Libia. L'Onu chiude il centro per migranti di Tripoli a causa della guerra
La foto diffusa dall'Acnur - Unhcr
La tregua annunciata alla Conferenza di Berlino non è mai realmente entrata in vigore. Sono state 110 le violazioni del cessate il fuoco rilevate dalla Missione di supporto delle Nazioni unite (Unsmil). Un dato che da solo spiega perché ieri l’Acnur-Unhcr abbia deciso di chiudere le operazioni umanitarie a Tripoli. Mentre in Italia infuria la polemica sulla proroga dell’intesa con il governo della capitale e la procura di Agrigento scrive: «La Guardia costiera libica è coordinata dalla Marina italiana».
L’inviato dell’Onu in Libia, Ghassan Salamé, ha detto al Consiglio di Sicurezza che ci sono stati «rinforzi militari» verso entrambi le parti, le forze del generale Khalifa Haftar e quelle di Fayed al-Sarraj, capo del governo di accordo nazionale (Gna). «Rischiano di aumentare lo spettro di un conflitto ampio che coinvolge l’intera regione», ha avvertito. In particolare, ha indicato il rafforzamento delle linee del fronte a Tripoli delle forze di Haftar con «armi, equipaggiamenti, fanteria, inclusi i combattenti stranieri». Allo stesso tempo «combattenti stranieri – ha rimarcato – arrivano a migliaia a Tripoli e si schierano con le forze libiche», sostenendo il Gna. Circostanze denunciate anche dagli alleati dei fronti contrapposti, con la Francia che ha segnalato l’arrivo di navi turche con uomini e armi per al-Serraj. Nei giorni scorsi sono stati documentati anche diversi casi di migranti comprati dalle milizie. Ai malcapitati viene offerta, in alternativa ai campi di prigionia, la possibilità di combattere per una delle fazioni.

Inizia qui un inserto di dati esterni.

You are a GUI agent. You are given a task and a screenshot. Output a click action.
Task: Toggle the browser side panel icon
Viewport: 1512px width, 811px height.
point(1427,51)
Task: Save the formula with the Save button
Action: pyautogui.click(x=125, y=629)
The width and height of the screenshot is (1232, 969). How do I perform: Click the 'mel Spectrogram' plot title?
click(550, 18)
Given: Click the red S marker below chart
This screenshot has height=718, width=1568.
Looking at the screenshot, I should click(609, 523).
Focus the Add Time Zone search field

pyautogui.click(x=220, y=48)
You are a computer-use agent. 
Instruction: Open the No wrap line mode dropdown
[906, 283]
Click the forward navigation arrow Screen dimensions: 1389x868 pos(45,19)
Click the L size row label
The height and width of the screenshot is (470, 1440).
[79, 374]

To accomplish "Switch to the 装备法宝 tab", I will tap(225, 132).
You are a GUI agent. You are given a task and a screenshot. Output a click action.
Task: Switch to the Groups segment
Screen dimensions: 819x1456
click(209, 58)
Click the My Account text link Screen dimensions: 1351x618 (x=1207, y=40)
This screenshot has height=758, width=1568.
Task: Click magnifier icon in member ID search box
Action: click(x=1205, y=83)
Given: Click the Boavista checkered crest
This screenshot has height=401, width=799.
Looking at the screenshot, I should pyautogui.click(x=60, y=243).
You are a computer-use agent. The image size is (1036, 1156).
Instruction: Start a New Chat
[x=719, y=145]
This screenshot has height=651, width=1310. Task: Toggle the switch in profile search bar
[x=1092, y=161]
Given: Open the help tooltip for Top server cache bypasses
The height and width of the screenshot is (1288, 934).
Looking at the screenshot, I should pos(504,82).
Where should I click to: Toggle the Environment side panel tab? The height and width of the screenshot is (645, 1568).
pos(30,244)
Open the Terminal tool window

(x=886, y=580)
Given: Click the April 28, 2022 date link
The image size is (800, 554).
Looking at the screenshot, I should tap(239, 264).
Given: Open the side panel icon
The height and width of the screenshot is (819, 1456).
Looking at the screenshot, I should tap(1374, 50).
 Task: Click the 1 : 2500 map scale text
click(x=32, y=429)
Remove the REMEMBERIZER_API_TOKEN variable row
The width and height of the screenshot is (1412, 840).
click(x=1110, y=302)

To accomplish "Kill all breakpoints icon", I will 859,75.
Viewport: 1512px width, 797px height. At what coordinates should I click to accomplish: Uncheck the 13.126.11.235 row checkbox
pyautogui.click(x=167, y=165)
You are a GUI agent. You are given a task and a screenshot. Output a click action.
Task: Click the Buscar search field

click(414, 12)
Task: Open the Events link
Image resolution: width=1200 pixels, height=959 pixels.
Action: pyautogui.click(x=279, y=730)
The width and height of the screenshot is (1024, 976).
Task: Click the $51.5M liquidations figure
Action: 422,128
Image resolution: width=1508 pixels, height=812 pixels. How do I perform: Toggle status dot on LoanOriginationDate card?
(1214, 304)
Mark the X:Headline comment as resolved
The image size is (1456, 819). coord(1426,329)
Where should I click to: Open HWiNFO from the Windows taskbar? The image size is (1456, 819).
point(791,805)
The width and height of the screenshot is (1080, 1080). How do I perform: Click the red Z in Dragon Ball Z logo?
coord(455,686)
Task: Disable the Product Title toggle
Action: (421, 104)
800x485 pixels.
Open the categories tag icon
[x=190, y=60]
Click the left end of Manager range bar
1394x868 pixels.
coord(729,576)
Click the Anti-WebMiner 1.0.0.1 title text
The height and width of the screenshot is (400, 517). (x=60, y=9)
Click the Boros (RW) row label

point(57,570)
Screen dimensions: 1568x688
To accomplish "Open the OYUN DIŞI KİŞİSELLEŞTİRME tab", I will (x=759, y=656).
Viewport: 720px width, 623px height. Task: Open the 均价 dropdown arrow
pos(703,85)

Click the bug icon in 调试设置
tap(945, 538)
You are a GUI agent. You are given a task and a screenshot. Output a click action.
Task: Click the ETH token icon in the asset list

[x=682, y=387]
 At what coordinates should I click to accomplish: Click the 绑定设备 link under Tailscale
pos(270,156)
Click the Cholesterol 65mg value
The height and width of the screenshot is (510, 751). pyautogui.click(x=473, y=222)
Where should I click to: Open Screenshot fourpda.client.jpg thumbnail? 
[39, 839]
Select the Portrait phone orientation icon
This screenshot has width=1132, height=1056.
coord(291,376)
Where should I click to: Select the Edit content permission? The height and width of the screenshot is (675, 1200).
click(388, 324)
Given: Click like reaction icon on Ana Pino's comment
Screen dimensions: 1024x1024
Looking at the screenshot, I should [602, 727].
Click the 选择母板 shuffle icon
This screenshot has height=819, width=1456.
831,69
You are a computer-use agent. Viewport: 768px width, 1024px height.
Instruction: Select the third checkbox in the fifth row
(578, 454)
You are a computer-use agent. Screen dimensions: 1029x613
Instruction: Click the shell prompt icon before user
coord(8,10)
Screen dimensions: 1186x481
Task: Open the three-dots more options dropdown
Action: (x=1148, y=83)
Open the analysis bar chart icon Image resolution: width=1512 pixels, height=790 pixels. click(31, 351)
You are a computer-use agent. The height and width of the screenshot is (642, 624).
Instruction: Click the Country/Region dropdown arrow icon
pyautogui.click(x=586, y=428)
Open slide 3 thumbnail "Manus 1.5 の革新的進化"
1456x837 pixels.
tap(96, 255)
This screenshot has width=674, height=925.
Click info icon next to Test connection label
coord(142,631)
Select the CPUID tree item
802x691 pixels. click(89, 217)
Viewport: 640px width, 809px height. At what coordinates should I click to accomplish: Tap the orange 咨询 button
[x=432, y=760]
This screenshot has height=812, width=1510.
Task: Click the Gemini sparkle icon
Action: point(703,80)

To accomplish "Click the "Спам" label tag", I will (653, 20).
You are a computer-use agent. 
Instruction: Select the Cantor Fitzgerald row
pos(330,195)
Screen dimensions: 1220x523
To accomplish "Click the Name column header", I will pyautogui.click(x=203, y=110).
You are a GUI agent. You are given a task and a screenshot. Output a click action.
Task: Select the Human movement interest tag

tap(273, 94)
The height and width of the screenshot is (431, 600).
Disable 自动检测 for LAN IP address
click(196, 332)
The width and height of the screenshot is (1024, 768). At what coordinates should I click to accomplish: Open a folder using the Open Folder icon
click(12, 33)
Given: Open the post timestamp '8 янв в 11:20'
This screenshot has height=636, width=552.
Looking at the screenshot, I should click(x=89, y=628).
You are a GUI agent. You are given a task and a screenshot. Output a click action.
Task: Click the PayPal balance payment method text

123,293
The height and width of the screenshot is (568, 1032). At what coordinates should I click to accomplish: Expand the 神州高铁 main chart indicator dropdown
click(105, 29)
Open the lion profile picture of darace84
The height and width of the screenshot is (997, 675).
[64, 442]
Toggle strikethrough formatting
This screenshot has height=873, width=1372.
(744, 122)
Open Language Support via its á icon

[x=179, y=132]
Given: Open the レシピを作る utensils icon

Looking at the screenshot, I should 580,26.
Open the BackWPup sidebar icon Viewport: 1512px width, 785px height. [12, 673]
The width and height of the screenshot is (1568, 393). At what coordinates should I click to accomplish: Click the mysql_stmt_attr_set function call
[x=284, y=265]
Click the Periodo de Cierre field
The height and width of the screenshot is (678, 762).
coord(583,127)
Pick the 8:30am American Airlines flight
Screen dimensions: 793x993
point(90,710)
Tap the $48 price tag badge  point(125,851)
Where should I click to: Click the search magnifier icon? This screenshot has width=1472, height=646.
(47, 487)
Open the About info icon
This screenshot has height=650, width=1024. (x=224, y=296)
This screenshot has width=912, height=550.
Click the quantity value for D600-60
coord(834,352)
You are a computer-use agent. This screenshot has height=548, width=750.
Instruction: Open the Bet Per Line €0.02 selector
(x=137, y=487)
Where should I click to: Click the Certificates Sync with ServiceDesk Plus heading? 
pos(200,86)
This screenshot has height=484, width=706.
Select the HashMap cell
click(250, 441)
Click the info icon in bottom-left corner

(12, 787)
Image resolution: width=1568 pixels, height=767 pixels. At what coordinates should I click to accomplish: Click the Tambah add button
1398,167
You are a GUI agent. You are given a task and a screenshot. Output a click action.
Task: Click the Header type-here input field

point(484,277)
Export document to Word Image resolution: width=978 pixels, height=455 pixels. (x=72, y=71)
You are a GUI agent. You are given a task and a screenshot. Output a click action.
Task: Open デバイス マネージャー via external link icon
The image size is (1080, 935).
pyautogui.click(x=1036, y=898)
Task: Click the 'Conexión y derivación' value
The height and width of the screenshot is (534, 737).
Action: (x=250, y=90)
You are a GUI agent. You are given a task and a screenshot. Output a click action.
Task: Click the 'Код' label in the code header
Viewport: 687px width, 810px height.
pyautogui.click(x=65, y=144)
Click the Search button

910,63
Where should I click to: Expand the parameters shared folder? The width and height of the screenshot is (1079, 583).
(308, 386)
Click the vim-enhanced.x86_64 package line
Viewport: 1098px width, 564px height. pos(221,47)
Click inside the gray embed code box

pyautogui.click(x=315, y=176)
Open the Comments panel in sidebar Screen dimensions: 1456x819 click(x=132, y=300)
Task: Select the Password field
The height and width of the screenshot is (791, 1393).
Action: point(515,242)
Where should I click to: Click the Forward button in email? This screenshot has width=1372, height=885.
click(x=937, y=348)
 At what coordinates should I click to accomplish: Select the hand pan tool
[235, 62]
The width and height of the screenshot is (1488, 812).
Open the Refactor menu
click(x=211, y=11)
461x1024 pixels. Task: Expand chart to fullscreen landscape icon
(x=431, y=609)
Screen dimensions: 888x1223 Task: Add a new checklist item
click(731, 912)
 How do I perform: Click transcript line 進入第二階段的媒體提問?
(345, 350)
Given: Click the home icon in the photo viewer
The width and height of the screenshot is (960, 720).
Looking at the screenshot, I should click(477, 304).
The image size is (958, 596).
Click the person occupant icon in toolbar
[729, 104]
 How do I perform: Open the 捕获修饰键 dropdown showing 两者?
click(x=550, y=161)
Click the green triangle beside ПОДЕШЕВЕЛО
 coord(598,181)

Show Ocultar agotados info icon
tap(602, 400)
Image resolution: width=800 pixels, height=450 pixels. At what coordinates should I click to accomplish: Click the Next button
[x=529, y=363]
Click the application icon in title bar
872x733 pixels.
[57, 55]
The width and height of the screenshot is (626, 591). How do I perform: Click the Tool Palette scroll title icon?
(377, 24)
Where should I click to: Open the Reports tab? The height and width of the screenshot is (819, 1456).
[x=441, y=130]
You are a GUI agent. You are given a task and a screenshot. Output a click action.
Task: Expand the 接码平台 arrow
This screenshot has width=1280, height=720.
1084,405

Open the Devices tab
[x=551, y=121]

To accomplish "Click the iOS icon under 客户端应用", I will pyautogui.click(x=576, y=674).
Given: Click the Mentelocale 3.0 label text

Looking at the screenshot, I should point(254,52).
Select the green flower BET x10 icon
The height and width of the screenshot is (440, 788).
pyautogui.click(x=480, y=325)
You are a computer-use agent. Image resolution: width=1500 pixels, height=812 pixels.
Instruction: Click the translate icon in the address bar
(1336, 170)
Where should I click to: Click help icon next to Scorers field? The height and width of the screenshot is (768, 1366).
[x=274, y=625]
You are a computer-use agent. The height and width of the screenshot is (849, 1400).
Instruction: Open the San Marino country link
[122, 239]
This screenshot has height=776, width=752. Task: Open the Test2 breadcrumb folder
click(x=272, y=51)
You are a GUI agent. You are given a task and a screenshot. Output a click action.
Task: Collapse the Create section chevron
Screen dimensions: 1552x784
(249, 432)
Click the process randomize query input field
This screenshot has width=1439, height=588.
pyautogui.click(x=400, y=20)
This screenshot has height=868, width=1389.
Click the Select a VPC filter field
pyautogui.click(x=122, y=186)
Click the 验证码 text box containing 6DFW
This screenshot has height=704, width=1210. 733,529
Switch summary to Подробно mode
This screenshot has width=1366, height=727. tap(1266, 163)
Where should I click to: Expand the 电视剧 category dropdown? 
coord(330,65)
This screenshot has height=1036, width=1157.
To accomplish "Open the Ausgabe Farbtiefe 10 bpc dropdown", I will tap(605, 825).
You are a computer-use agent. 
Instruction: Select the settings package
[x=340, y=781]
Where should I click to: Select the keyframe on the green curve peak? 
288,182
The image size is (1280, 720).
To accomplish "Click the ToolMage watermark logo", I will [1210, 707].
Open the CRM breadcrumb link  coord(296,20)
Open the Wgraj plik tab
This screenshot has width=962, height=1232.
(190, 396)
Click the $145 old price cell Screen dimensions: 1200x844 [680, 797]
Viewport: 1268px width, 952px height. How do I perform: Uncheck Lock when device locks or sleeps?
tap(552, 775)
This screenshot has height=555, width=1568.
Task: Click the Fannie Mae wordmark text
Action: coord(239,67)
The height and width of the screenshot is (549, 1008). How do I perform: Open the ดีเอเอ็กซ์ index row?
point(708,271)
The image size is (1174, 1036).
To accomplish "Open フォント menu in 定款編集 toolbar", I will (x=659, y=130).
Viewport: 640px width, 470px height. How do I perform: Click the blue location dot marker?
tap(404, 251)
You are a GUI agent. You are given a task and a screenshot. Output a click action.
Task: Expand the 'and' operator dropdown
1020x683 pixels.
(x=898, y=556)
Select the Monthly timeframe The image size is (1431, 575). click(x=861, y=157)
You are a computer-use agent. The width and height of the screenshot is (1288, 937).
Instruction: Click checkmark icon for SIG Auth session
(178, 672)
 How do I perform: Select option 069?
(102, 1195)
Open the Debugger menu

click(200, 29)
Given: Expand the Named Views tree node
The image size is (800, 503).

Il rispetto dei diritti umani, però, non sembra una priorità. Al contrario delle risorse energetiche. Un bollettino diffuso dalla Noc, la compagnia petrolifera nazionale libica, spiega che il blocco imposto dalle forze del generale Khalifa Haftar ha causato un calo della produzione di petrolio da oltre 1,2 milioni a 288 mila barili al giorno, per una perdita economica di circa 562,3 milioni di dollari. Incertezze che hanno costretto Unhcr-Acnur a chiudere il centro Onu di transito per i migranti a causa dell’espansione degli scontri, con militari che si stanno ammassando proprio a ridosso della struttura Onu che potrebbe venire presa tra due fuochi.
Davanti alla Commissione Esteri del Senato, il ministro Luigi Di Maio ha confermato che dal 2 febbraio il memorandum d’intesa tra Italia e Libia verrà prorogato, al momento senza modifiche. «La Farnesina – ha aggiunto – ha concluso il lavoro istruttorio e nei prossimi giorni avvieremo il dialogo con il governo Serraj». Anche per queste ragioni la proroga dell’intesa tra Tripoli e Roma ha suscitato le proteste delle organizzazioni umanitarie.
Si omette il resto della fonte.